── Passage provided ──
LLMs in Action: Text Compression and Decompression Techniques

Ahmed
9 min readMay 11, 2024

--

Table of Contents:

1- Introduction

2- Methodology

3- Testing and Results

4- Discussion and Analysis

5- Conclusion

1- Introduction

Modern technology has birthed monumental achievements in the form of large language models (LLMs). These models undergo rigorous training on vast datasets of textual information, meticulously absorbing the intricacies of word relationships and contextual nuances within expansive documents. This understanding provides LLMs to generate coherent and contextually relevant text, making them indispensable tools in natural language processing.

The LLMs capabilities have spurred discussions and raised concerns, particularly regarding their potential interaction with copyrighted material. Recent debates have focused on the possibility of LLMs inadvertently reproducing copyrighted text due to the extensive training data they assimilate. This issue prompts a deeper exploration into the inner workings of LLMs and their relationship with the data they are trained on. The core question that arises is whether it is feasible to extract training text from LLMs. This question is not entirely new or devoid of prior discussion, yet it remains a pivotal point of interest.

Exploring further, one might ponder the extent to which LLMs can autonomously generate text that diverges from their training data — specifically, whether they can replicate text they have never encountered directly. This line of inquiry leads to considerations about the underlying mechanisms of LLMs and their potential for extrapolation beyond their training parameters. An investigation into diverse avenues for enhancing the efficiency of small-scale Large Language Models (LLMs) encompasses strategies such as pre-training methodologies and the implementation of varied compression algorithms.
───
── Provided information ──
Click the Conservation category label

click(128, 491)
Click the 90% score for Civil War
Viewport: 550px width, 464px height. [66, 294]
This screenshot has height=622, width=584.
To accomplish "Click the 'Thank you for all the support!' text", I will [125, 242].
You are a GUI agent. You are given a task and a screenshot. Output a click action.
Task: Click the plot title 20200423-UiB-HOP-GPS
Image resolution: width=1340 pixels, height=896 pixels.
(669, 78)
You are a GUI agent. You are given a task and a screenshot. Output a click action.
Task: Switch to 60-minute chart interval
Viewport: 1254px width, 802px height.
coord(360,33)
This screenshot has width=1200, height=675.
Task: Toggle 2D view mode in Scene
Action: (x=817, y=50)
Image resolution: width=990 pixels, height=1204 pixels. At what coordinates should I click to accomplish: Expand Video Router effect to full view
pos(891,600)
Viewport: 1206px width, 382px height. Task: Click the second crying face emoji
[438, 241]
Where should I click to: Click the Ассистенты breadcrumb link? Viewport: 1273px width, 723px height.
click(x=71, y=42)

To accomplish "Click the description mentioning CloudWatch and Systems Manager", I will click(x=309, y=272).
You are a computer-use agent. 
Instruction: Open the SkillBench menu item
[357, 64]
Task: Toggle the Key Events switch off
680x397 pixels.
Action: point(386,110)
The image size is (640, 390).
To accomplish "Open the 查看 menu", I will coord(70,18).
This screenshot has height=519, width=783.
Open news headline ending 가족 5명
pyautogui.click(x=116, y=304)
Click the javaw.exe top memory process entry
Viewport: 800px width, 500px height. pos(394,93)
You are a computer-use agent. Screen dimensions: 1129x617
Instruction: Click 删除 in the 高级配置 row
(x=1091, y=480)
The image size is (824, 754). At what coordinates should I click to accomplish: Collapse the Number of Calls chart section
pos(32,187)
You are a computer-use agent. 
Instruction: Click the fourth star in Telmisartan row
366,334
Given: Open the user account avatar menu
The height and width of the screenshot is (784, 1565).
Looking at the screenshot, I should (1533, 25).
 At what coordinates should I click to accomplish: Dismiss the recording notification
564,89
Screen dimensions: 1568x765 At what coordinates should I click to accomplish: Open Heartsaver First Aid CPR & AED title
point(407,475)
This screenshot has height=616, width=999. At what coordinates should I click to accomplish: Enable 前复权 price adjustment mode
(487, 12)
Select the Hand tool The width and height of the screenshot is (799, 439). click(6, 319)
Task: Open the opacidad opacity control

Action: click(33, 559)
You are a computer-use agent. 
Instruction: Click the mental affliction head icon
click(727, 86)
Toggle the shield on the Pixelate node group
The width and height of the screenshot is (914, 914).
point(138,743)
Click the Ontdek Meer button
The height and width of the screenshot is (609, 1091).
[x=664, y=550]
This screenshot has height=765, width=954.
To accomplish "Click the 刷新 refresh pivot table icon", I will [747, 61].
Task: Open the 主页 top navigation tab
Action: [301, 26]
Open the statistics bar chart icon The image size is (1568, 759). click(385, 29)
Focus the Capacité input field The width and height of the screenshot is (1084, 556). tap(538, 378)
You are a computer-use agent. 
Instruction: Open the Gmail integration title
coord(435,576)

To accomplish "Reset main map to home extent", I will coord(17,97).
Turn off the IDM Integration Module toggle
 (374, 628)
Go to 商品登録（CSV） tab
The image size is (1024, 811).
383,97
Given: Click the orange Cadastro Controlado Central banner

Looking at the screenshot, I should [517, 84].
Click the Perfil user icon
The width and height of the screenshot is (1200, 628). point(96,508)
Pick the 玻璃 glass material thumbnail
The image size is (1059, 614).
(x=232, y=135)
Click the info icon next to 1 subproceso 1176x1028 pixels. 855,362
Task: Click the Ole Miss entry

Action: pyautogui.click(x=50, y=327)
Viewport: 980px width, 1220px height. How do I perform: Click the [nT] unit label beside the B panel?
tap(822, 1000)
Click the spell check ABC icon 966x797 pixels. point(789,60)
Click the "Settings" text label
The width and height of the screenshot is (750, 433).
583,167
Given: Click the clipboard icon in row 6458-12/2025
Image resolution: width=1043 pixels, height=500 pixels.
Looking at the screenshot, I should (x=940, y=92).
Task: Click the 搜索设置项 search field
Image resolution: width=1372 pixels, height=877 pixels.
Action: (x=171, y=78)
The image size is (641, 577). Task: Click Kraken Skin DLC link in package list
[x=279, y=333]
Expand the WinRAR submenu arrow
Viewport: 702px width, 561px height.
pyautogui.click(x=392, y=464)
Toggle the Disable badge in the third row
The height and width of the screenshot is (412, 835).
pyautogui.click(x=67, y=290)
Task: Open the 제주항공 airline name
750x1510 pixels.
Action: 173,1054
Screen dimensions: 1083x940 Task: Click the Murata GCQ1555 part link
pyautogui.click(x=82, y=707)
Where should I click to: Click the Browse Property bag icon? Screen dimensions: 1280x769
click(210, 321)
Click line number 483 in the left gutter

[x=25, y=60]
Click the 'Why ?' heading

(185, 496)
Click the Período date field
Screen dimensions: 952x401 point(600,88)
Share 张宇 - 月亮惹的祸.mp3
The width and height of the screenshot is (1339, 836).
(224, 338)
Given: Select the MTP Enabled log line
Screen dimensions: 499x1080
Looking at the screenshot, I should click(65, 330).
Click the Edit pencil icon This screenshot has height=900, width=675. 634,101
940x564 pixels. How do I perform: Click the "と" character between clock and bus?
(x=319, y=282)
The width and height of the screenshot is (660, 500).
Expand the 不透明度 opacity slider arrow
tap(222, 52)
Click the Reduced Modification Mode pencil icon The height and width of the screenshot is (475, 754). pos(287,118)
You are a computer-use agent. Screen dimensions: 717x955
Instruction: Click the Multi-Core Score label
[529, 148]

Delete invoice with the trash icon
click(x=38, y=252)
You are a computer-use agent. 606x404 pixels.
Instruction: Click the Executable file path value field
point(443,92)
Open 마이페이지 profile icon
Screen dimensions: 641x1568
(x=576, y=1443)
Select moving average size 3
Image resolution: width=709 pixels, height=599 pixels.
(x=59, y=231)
───
- Problem description:
According to the article on LLM text compression, what core question arises from the debate over copyrighted material?

- Task response:
Whether it is feasible to extract training text from LLMs.